What you are asked to do: Scan the listing below. Return every line containing the string "agent".

:::::

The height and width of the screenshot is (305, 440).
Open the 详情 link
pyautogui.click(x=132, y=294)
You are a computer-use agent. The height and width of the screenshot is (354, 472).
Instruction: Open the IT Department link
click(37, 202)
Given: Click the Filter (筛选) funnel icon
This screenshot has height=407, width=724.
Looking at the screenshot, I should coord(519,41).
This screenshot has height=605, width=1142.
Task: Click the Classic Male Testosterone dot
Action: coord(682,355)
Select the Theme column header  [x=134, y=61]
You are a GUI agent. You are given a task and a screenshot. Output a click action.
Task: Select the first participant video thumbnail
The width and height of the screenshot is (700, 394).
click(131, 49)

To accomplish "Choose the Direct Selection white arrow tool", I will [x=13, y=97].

:::::

Exercise solution:
You are a computer-use agent. The height and width of the screenshot is (354, 472).
You are a GUI agent. You are given a task and a screenshot. Output a click action.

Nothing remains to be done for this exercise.